문제 내용:
아래 항목을 모두 한 글자도 바꾸지 말고 그대로 다시 적어 주세요. 그림은 답에 넣지 않습니다.

연습 자료:
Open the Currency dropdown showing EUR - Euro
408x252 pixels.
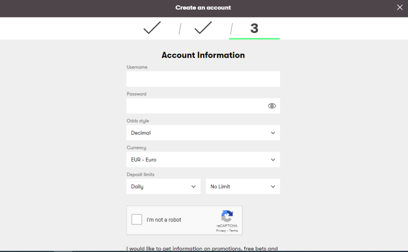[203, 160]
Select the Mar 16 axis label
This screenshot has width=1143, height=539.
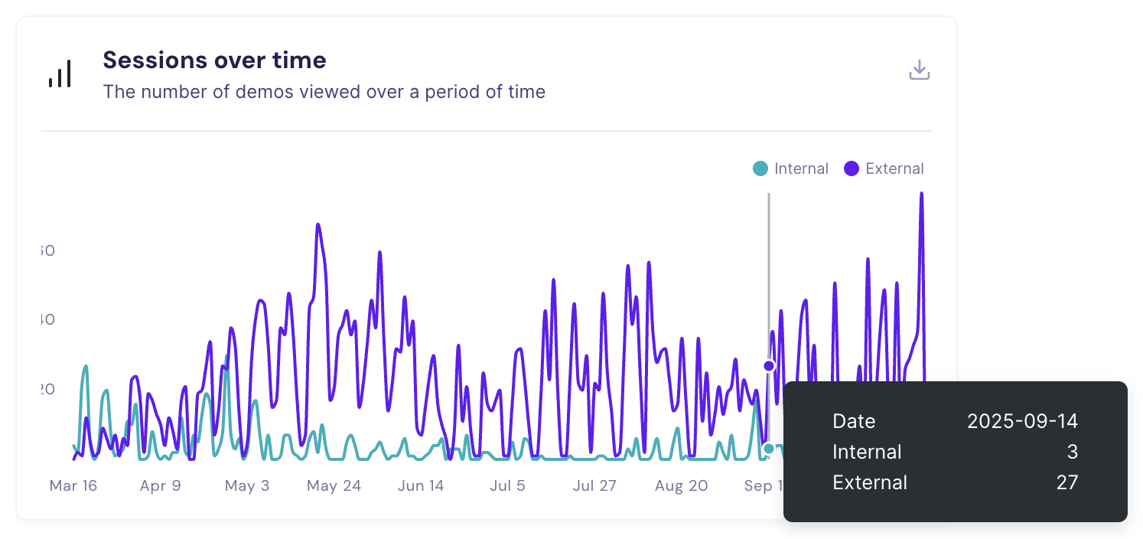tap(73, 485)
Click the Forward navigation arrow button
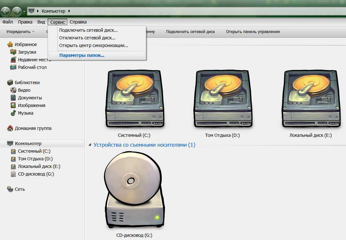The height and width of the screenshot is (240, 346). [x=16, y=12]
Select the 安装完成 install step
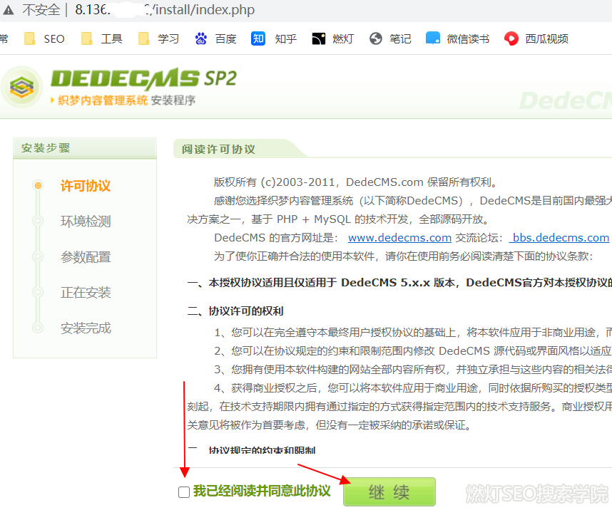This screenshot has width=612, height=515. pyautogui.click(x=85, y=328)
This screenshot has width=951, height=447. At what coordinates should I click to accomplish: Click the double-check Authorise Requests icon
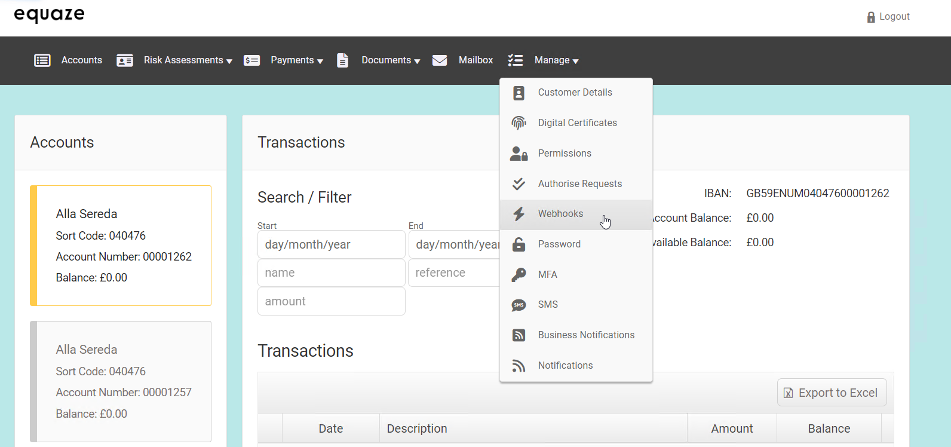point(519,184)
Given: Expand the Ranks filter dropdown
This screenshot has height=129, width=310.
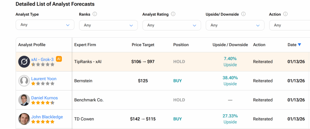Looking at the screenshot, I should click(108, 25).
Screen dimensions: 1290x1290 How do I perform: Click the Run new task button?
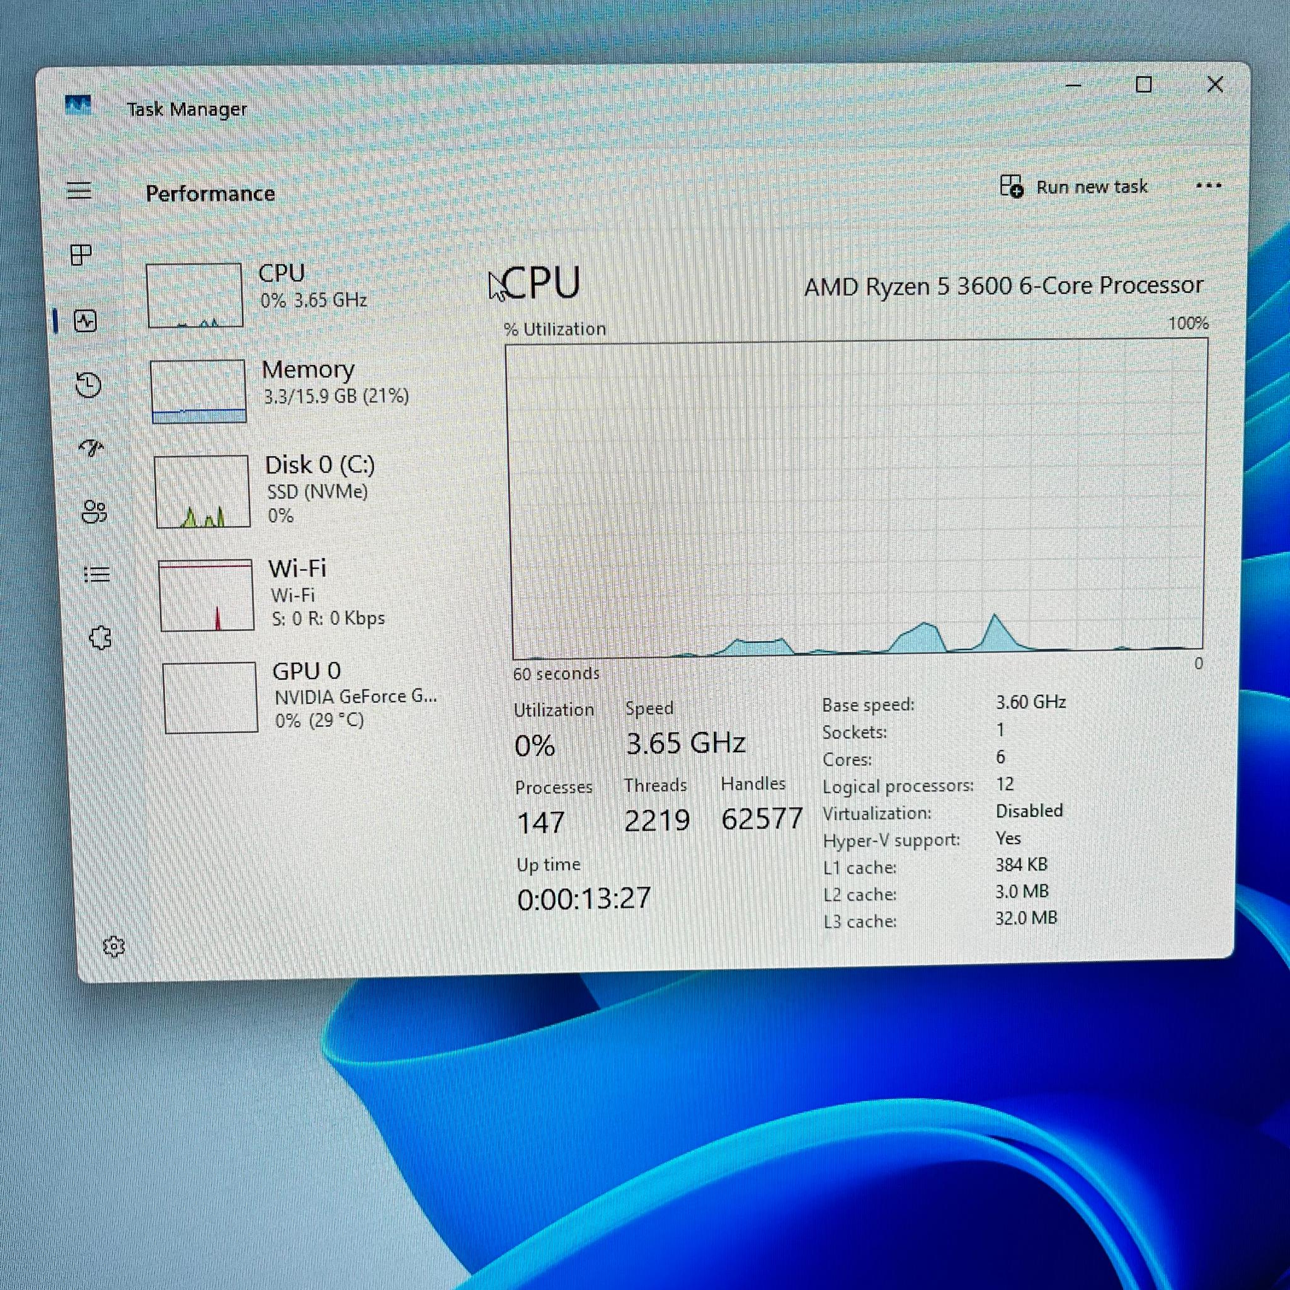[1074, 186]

아래 답안:
Open the Currency dropdown showing EUR - Euro
408x252 pixels.
[203, 160]
Select the Mar 16 axis label
This screenshot has width=1143, height=539.
tap(73, 485)
Click the Forward navigation arrow button
The height and width of the screenshot is (240, 346). [x=16, y=12]
Select the 安装完成 install step
This screenshot has width=612, height=515. pyautogui.click(x=85, y=328)
This screenshot has width=951, height=447. At what coordinates should I click to accomplish: Click the double-check Authorise Requests icon
point(519,184)
Given: Expand the Ranks filter dropdown
This screenshot has height=129, width=310.
Looking at the screenshot, I should click(108, 25).
Screen dimensions: 1290x1290 How do I perform: Click the Run new task button?
[1074, 186]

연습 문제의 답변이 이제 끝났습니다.